Mum grabbed my shoulders so hard she was hurting me, but I just bit my lip a little and shifted my eyes around so she wouldn’t see it. “Tamara, you are not the one making trouble here. Never let yourself be tricked into thinking you’re the one at fault. This boy hurt you and it sounds like the whole group of them are abusers, based on what you’re telling me.”
I wasn’t sure how she could know that from the little I knew to tell her, but she was much more experienced with these things, it made sense she would see it from an angle I hadn’t.
“Okay,” I said. “I’ll talk to the counsellor tomorrow. Should I go into the situation with Callie too, or…”
“I think you need to be careful what you say where Callie is concerned,” Mum said, which was a bit of a surprise to me. “Callie has to be willing to do something for herself in this sort of situation. Maybe if she sees you standing up for yourself, she’ll be able to do the same in her own way.”
I liked the idea that I might be able to help Callie through helping myself. “Okay, well that settles it for me.”
Mum glanced back towards the door. “I’m glad to help, and remember I am always here to listen to anything you need to tell me. Now, we should probably make sure Mike gets his dinner before he starts making noises.”
Ms. Miller sighed a little when she heard the name Steven Dillon. “Let’s hear it, then.”
It wasn’t an encouraging start, but I told her what I could about Callie’s situation, and then I gave as little detail as possible on how Steven had confronted me for watching their group. It was strange, because I had planned to be quite thorough, but then when I
thought back on it I wanted to keep the details a little closer to my chest. Ms. Miller looked so grim at what I did say I didn’t think I could have coped with facing her having admitted just how rough he’d been with me.

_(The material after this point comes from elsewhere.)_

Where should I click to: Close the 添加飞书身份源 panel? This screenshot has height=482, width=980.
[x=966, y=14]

“You don’t need me to tell you we’re talking about something very serious here, Tamara,” she said. “The question is, how serious do you think it is? Serious to the point where you don’t think you can see him around again?”

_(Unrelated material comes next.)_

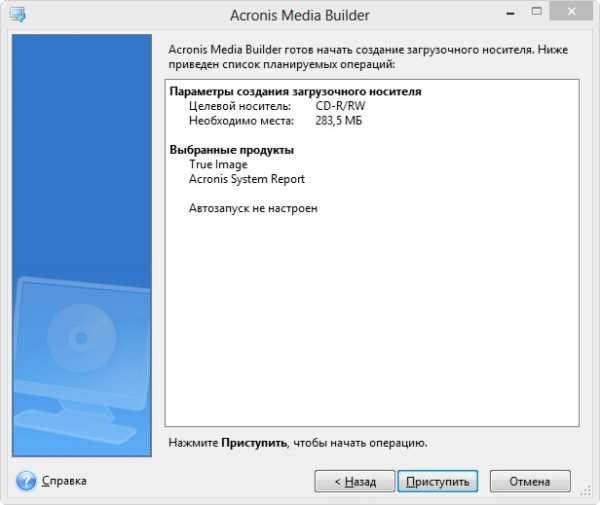The height and width of the screenshot is (505, 600).
Task: Click the Acronis Media Builder title bar icon
Action: click(18, 15)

The thought of seeing Steven again after what had happened made my heart pound so much I felt like I might be sick, but there was something about the way she was talking. It reminded me of this one time Mum had to drag me in to an after-school meeting with Ryan’s teacher, when he was being accused of being overly violent and disruptive. I’d tried to do as she asked and mind my own business out in the hall, but I couldn’t help hearing some of what Mum was saying. That overly controlled tone of voice, there’s a lot going on under the surface with Ryan. She hadn’t wanted to talk about our history to the teachers at our schools because she said that made things worse sometimes, but I thought Ryan’s teacher had probably figured it out that time, because she didn’t ask the usual questions about where Ryan’s father was, if there were problems.

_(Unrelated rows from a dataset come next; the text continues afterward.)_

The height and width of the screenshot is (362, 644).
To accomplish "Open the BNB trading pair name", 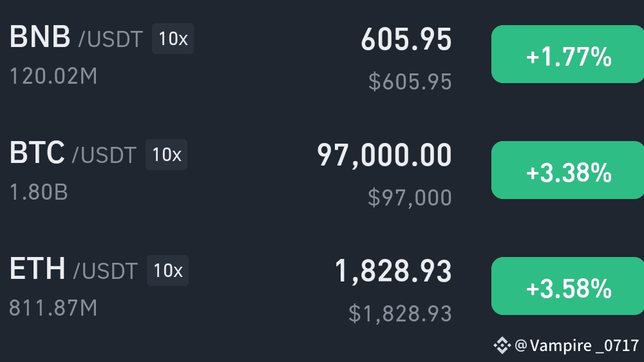I will 76,37.

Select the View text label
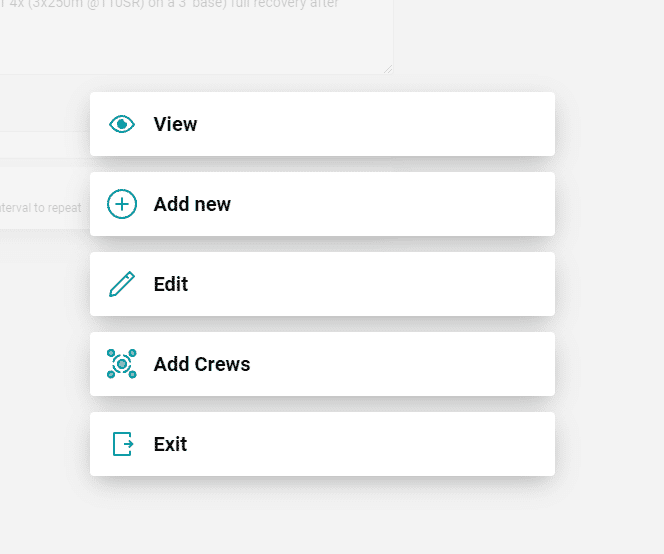[175, 124]
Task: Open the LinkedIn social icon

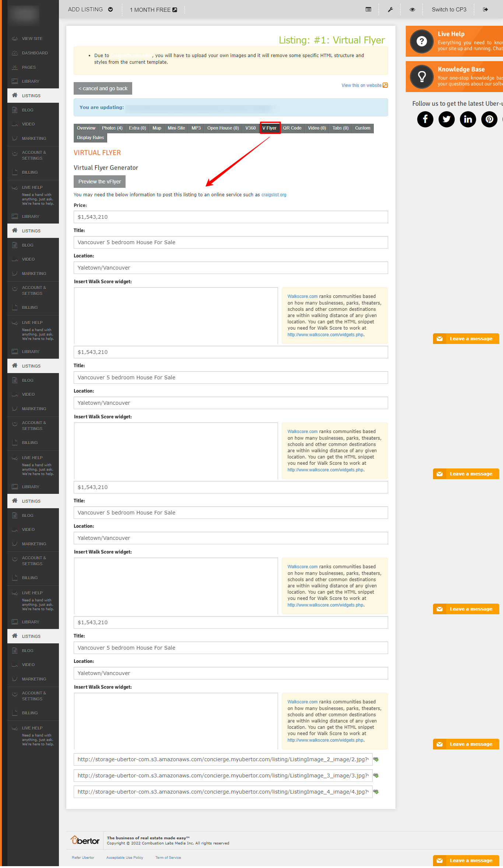Action: tap(468, 119)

So now I was wondering if maybe Steven had been hurt by his father, if there was some family background Ms. Miller knew about that she couldn’t tell me. Something that was making her hope I wouldn’t force her to land Steven in a whole lot of trouble.
Mum always used to say a history wasn’t an excuse, but then again she seemed to make an exception for Ryan, like most mothers would for their kid I guess. I wondered how she would feel if Ryan got in an altercation with some girl who didn’t give him the benefit of the doubt.
“I’m not exactly sure about my feelings to be honest,” I told her. “I’ve been trying to work that out. But I think not being sure isn’t enough of a reason to expel him or anything like that. Especially not when we’re all so close to graduating.”